- _PROVIDED TEXT_
[Begin]

Question

the total weight of a piece of wood is 6kg. in the floating state in water 1/3 part remains inside the water. on this floating solid what maximum weight is to be put such that the whole piece of woid is to be drowned into the water.

Answer 1

I think you have a typo where the "8" is and you didn't finish the sentence, so I'm going to assume that the wood starts 1/3 part inside the water and that you want it to be entirely in the water.  The important part is that you pick up the principles necessary to solve this type of problem.

 

The force of buoyancy is equal to the weight of the fluid displaced.  Thus, it is proportional to the volume displaced.  Therefore, if we triple the volume submerged, we triple the force of buoyancy.  In order for it to be stable at this point, we need to also triple the downward force of gravity.  We started with 6 kg, so we need to add 12 kg to get to 18 kg total.  If we put less than 12 kg, part of the wood will still be out.

 

If you have additional questions on this, please let me know.

Answer 2

If a wooden block is floating,

          weight of the wooden block = buoyant force

                                                    $mg =U$------ (1)

But Archimedes says that,

                       buoyant force = weight of the fluid that the body displaced

                                            $U =Vdg$------ (2)    

Where, m = mass of the block

            g = acceleration due to gravity = 10 m/s²

            V = weight of the fluid that the body displaced

            d = density of water = 1000 kg/m³

           V' = volume of the block

           M = mass of the extra block  

Substituting equation (2) to equation (1)

                                          $mg = Vdg$

• if 1/3 volume of the block is submerged in water,

                                        $6 * g = (1/3)* V' *1000 *g$

                                              $6 = 1000V'/3$

                                             $V' = 18 /1000$ ------ (3)

• if whole volume of the block is submerged in water,

                                       $Mg + 6g = V' dg$

                                            $M + 6 = V' * 1000$

                                            $M + 6 = (18/1000) *1000$     (by (3))

                                            $M + 6 = 18$

              Answer :                   $M = 12 kg$

[End]

- _REQUESTS_
(a) Return the part of the floating wood thread from "Substituting equation (2)" to "18 /1000$ ------ (3)".
(b) In the floating wood thread, what value does the second answer use for the density of water?
The lines after this have nothing to do with the floating wood thread.

- _SOURCE EXCERPT_
[Begin]

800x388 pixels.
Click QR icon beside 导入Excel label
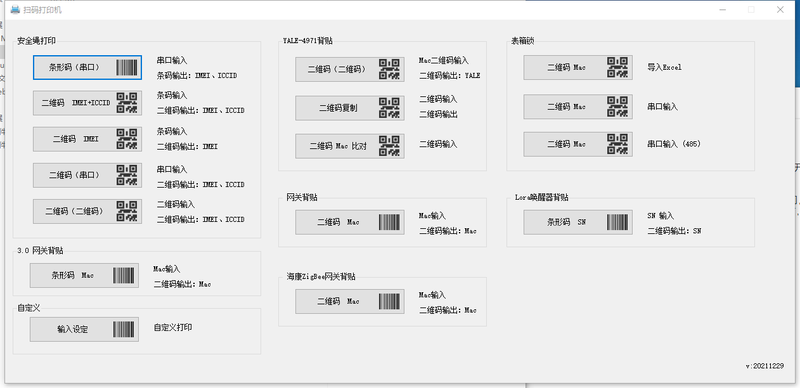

[End]

- _SOLUTIONS IN ORDER_
(a)
Substituting equation (2) to equation (1)

                                          $mg = Vdg$

• if 1/3 volume of the block is submerged in water,

                                        $6 * g = (1/3)* V' *1000 *g$

                                              $6 = 1000V'/3$

                                             $V' = 18 /1000$ ------ (3)

(b) 1000 kg/m³